Для этого и бывают в книгах идеи‑ семена. Чем больше – тем лучше, чем обоснованней – тем лучше. Обоснование суть удобрение. Знать бы того читателя, прямо ему и послал бы, а остальное можно и не издавать. Но как угадаешь? Вот и переводим леса на бумагу. По одному читателю‑ почве на идею – и цивилизация будет продолжаться. Не станет таких читателей или не станет авторов с идеями – все под откос. Ни кино, ни телевидение, ни иные игры в гляделки книжный интимный механизм оплодотворения идеями не заменят. …Автор это к тому, что излагаемые ниже размышления Варфоломея Дормидонтовича Любарского, на заданную Пецем тему, смесь гидродинамики и богоискательства, в сюжетную канву романа, в общем‑ то, не очень вплетаются. Их можно было бы и не давать. Даже, пожалуй, ловчее не давать, выигрышнее. Ну, подумаешь: объяснение тайн мироздания – сложно‑ простых недетективных тайн… что они супротив трупа в запертой изнутри комнате! Но ради того единственного читателя – дадим. Прочие же все, если им этот раздел покажется скучным и трудным, могут пропустить его без ущерба для своего пищеварения. (Но, кстати, о пищеварении и о других процессах нашего организма, кои идут когда хорошо, когда худо; да и не только о биологических. Чтение и обдумывание некоторых мест «Оды турбуленции» – автор убедился в этом на опыте – помогает самоисцелению от недугов. Уравновешивает. Улучшает житейскую стратегию и тактику, сиречь поведение. Так что смотрите. )
II
Заметки В. Д. Любарского к докладу «Наблюдаемый мир как многоступенчатая турбуленция в потоках времени».
(Назначение заметок научное, но от одиночества и неуюта Варфоломей Дормидонтович заносил на эти листки и посторонние мысли, свое житейское. )

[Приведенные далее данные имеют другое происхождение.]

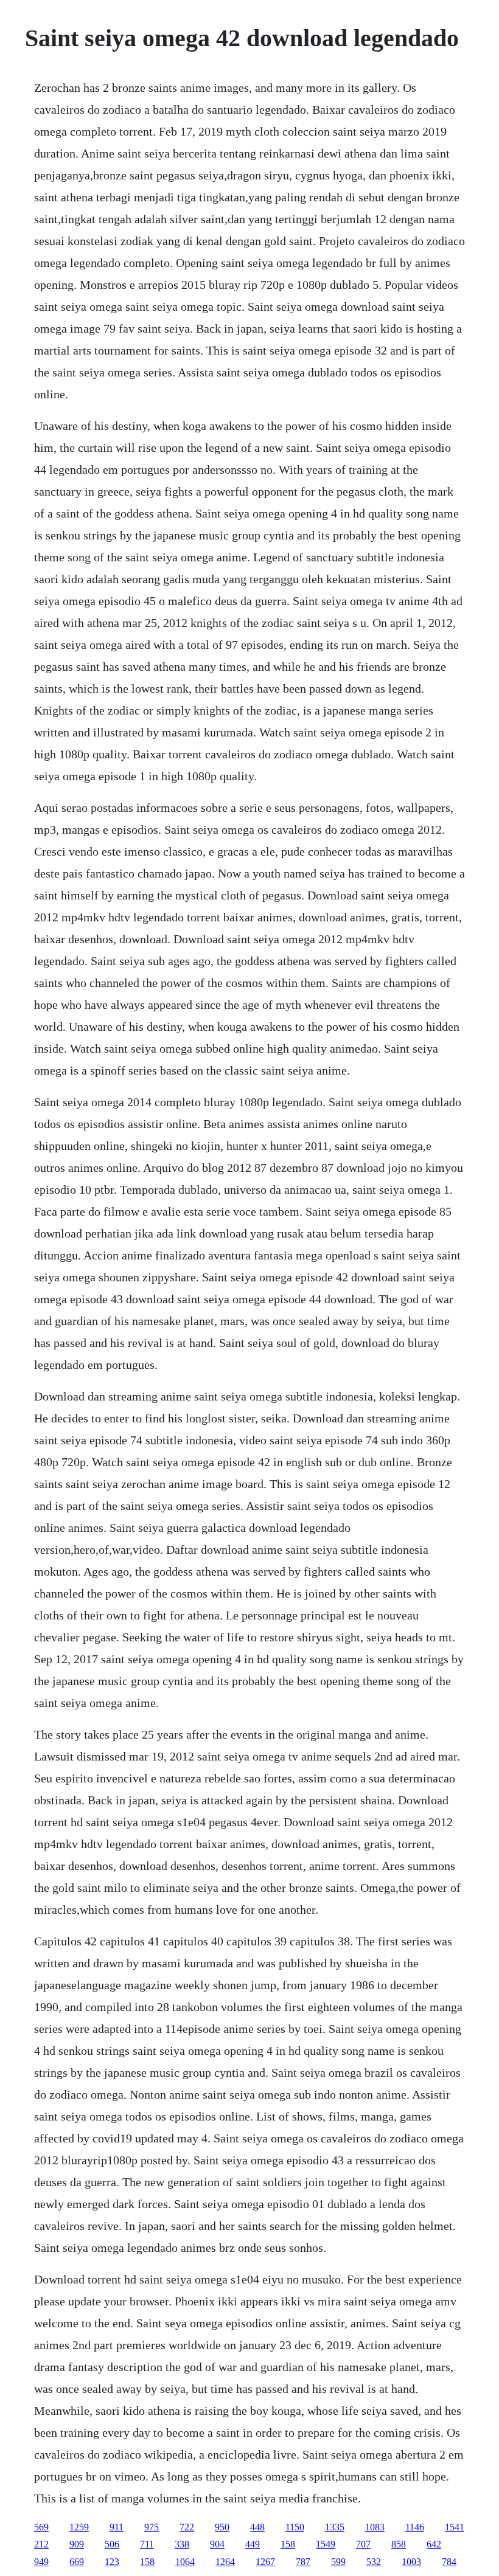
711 (147, 2544)
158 (288, 2544)
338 (182, 2544)
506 (112, 2544)
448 (257, 2527)
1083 (375, 2527)
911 (117, 2527)
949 (41, 2562)
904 (217, 2544)
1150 (294, 2527)
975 (151, 2527)
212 (41, 2544)
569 (41, 2527)
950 (222, 2527)
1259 (79, 2527)
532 (373, 2562)
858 (398, 2544)
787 (303, 2562)
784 (449, 2562)
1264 (225, 2562)
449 (252, 2544)
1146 (414, 2527)
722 (187, 2527)
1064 (185, 2562)
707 (363, 2544)
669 (76, 2562)
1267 (265, 2562)
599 (338, 2562)
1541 (454, 2527)
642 (434, 2544)
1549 (325, 2544)
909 (76, 2544)
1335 (334, 2527)
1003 (411, 2562)
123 (112, 2562)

«Почему издревле любят слушать журчанье ручья? Какой смысл в этих меняющихся звуках, веселых и печальных, звонких и глухих, сложных и простых, повторяющихся и новых? … Наверное, тот, что ручей сообщает нам – полнее всех слов – главную истину о мире и о жизни. Имя этой истины – турбуленция. …Кипенье струй, их сердцевин. Бурленье в «ядре потока», как это именуют в гидродинамике. Множество струй и потоков во Вселенском океане материи‑ действия, кои сами порождены крупномасштабной турбуленцией и которые без кипения‑ бурления‑ вихрения в них и обнаружить невозможно». Академические сведения о турбуленции (только сведения, наукой это не назовешь). Слово «turbulentia» по‑ латыни означает «бурный», «вихревой» (отсюда «турбина»), «беспорядочный». Большинство реальных потоков жидкости и газа, включая атмосферу, несут в себе турбулентную сердцевину; бывают турбулентны и целиком. Переход ламинарного (плавного) потока субстанции, имеющей определенную вязкость µ, в турбулентный происходит при увеличении его скорости v или возрастании сечения S – то есть так или иначе при возрастании явления потока. Характеризуют переход знаменитым, уважаемым даже В. В. Пецем (а на мой взгляд все‑ таки изрядно дутым) критерием Рейнольдса, или числом Рейнольдса:
Re = vS /М = const.
Дутость его в том, что даже в экспериментальных потоках, текущих в трубах или каналах заданного сечения, эта величина далеко не «const», она меняется от двух до семидесяти тысяч. Было бы интересно, если бы моим коллегам‑ гидродинамикам с такой определенностью отвешивали и отмеривали то, что они покупают в магазинах! … А для вольных потоков типа струй в реке, ветров в атмосфере или там Гольфстрима, Куросиво Re и вовсе неизвестно. Да и попробуй определи у таких потоков сечение или усредни их скорость. Так что это не формула, а скорее образ : в потоке при некотором напоре и размерах возникает неустойчивость – бурление‑ волнение‑ вихрение. А когда поток ослабевает, все постепенно успокаивается, возвращается к плавности‑ однородности – в ламинар. Еще не все. Для начала турбуленции (и для образа ее ) важна инициирующая флюктуация – какое‑ то случайное событие‑ возмущение. Например, если кинуть в гладкий поток камешек, турбуленция начнется при Re=2300; если не кинуть – оттянется до Re=60 000. Если тот же камешек не кинуть, а осторожно внести, тоже затянется. Если камень крупный – за ним пойдут крупные волны, если маленький – мелкие, и т. п.
…Это можно наблюдать на водосливных плотинах: переваливает через бетонную стенку во всю ее ширь тугая, насквозь прозрачная зеленая полоса – а ударившись о поддон, сразу делается пенистой, шумной, серой, в зыби и водоворотах; совсем другая вода. Или на берегу моря: идет красивая гладкая волна, а как коснулась галечного дна – запенилась, забурлила… «Не образумлюсь, виноват». А виноват я в том же, что и Чацкий, смысле: горе от ума… Прибыло решение ВАКа о лишении меня по ходатайству СГУ звания доцента. И как быстро‑ то! Бумаги о присвоении мне такого звания лежали в комиссии целый год. А здесь в неполные две недели – чик! – и готово. А еще говорят, что в ВАКе сидят бюрократы. Теперь я сам подскажу Александру Ивановичу, который любит именовать меня доцентом (подозреваю, что более под влиянием фильма «Джентльмены удачи»), уточнение: доцент‑ расстрига.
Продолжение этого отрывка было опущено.